Google Android has long supported multi-tasking. On most phones and tablets that just means an app can run in the background while you’re using another in the foreground (for instance you can listen to music while you surf the web).
A few software makers have added support for mini-apps that can run in small windows on top of other apps. But it looks like Chinese tablet maker Chuwi plans to bring support for running any app in a small window — much the way you can do on a Windows or OS X computer.
As Mike Cane points out, it’s likely that this feature doesn’t come from Chuwi itself, but rather from the folks at chip maker Rockchip. That means we could see support for running apps in windows on many more tablets, phones, and TV boxes soon.

Rockchip was showing off an early version of this technology at CES in January. The company showed me a tablet prototype with an RK3188 quad-core processor and demonstrated how you could play a video, shrink the video window and move it anywhere on the screen so that you could keep watching while using a different app.
But that demo seems pretty primitive compared with what Chuwi is showing off now. A series of screenshots show apps including the Android calendar, web browser, media player, calculator, and clock running in windows. These windows can be moved anywhere on the screen or resized to take up more or less space.

Overall it makes Android look a lot more like a desktop operating system such as Windows 8, OS X, or Ubuntu.
Since Android is open source software, there’s nothing stopping a company like Rockchip from modifying it to add support for this type of feature. What remains to be seen is whether problems will arise from running apps in a way that Google and app developers may not have intended.
When the folks behind CyanogenMod started working to use the Cornerstone framework to add support for windowed apps to their custom version of Android, they met resistance from Google and eventually scrapped the project.
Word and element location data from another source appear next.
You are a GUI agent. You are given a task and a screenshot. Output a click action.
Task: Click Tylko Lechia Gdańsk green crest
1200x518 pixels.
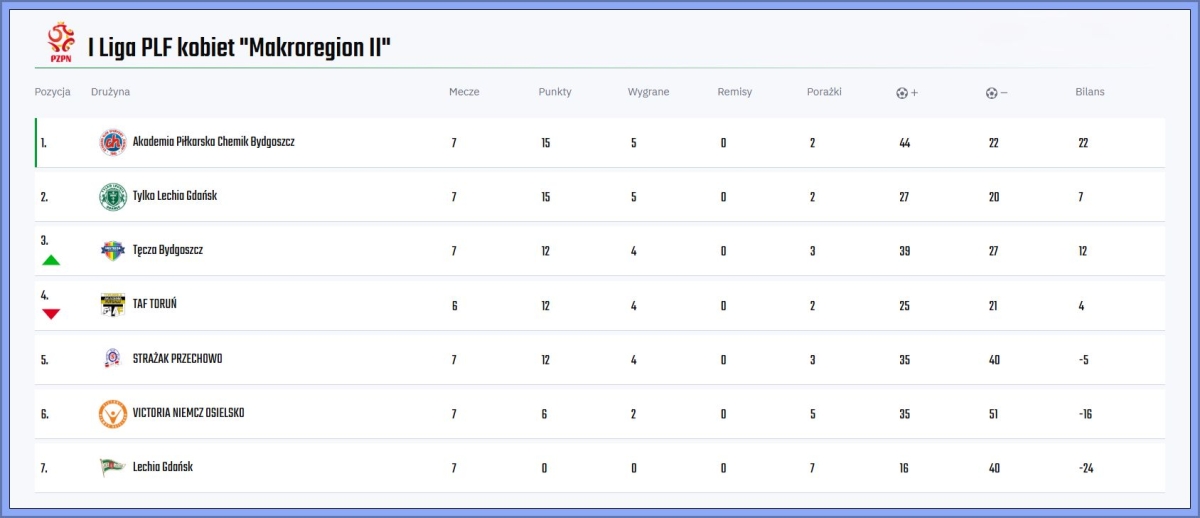click(x=112, y=197)
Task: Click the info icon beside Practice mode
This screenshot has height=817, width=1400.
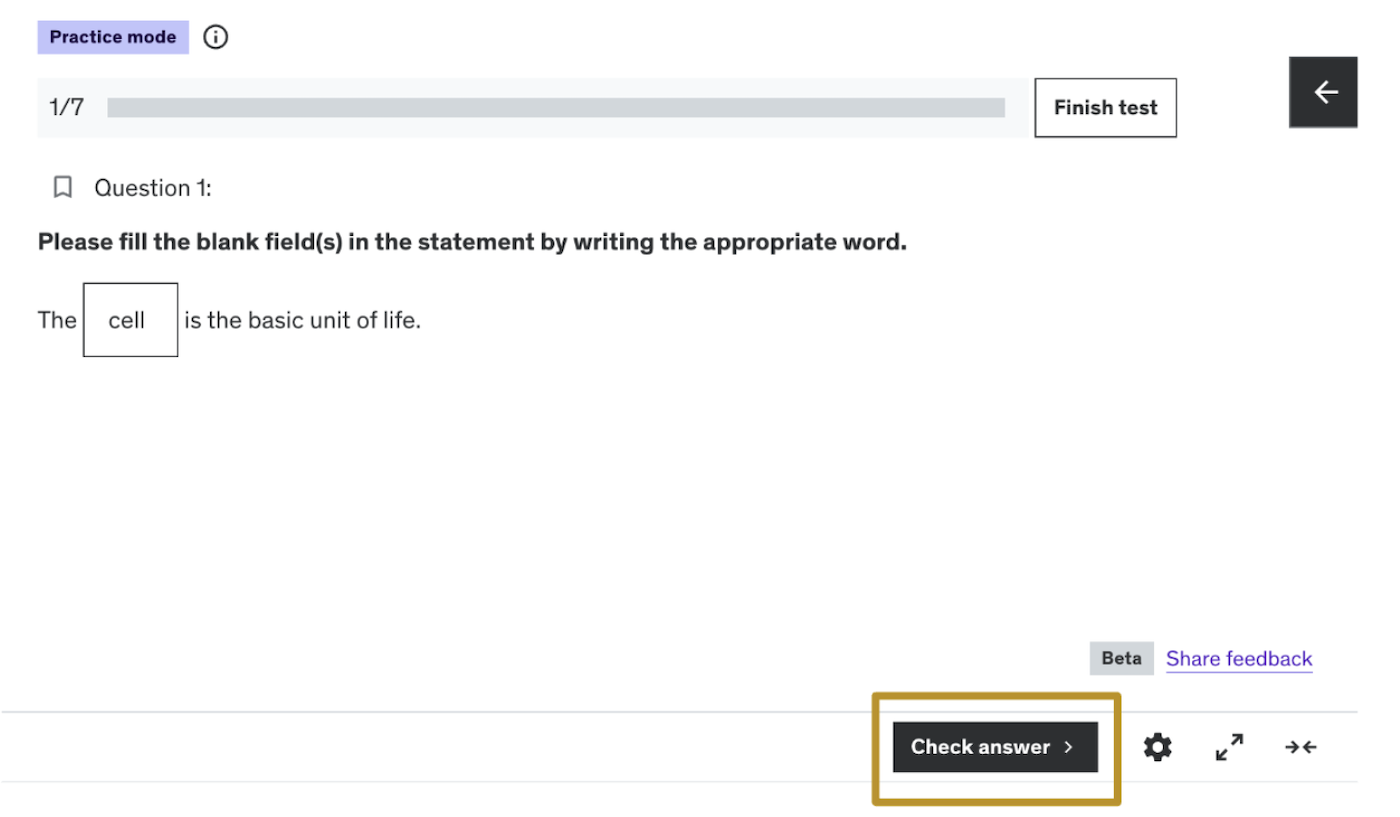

That’s not to say that it’s impossible to bring support for multi-window apps to Android in a way that doesn’t get on Google’s bad side. But it’s also not clear if the folks at Rockchip really care.
There are plenty of companies that take Google’s code, modify it, and release something that hardly looks like Android at all, even if it means losing access to Google apps that aren’t open source, such as the Play Store and Google Maps. For instance the Amazon Kindle Fire line of tablets run heavily modified versions of Android, and both Ubuntu Phone OS and Firefox OS use some Android code.
Anyway, support for running apps in windows could be a way for companies selling device with Rockchip processors to differentiate themselves. While the feature could come in handy on tablets, it could be something of a game-changer on Android TV boxes which are sort of like tiny Android desktop computers that let you run apps on a big screen.
Support for running those apps in windows really could make some of these devices feel more like cheap desktop PC replacements.
It looks like the new feature could be available for devices with Rockchip’s RK3188 ARM Cortex-A9 quad-core processor and RK3168 ARM Cortex-A9 dual-core CPU.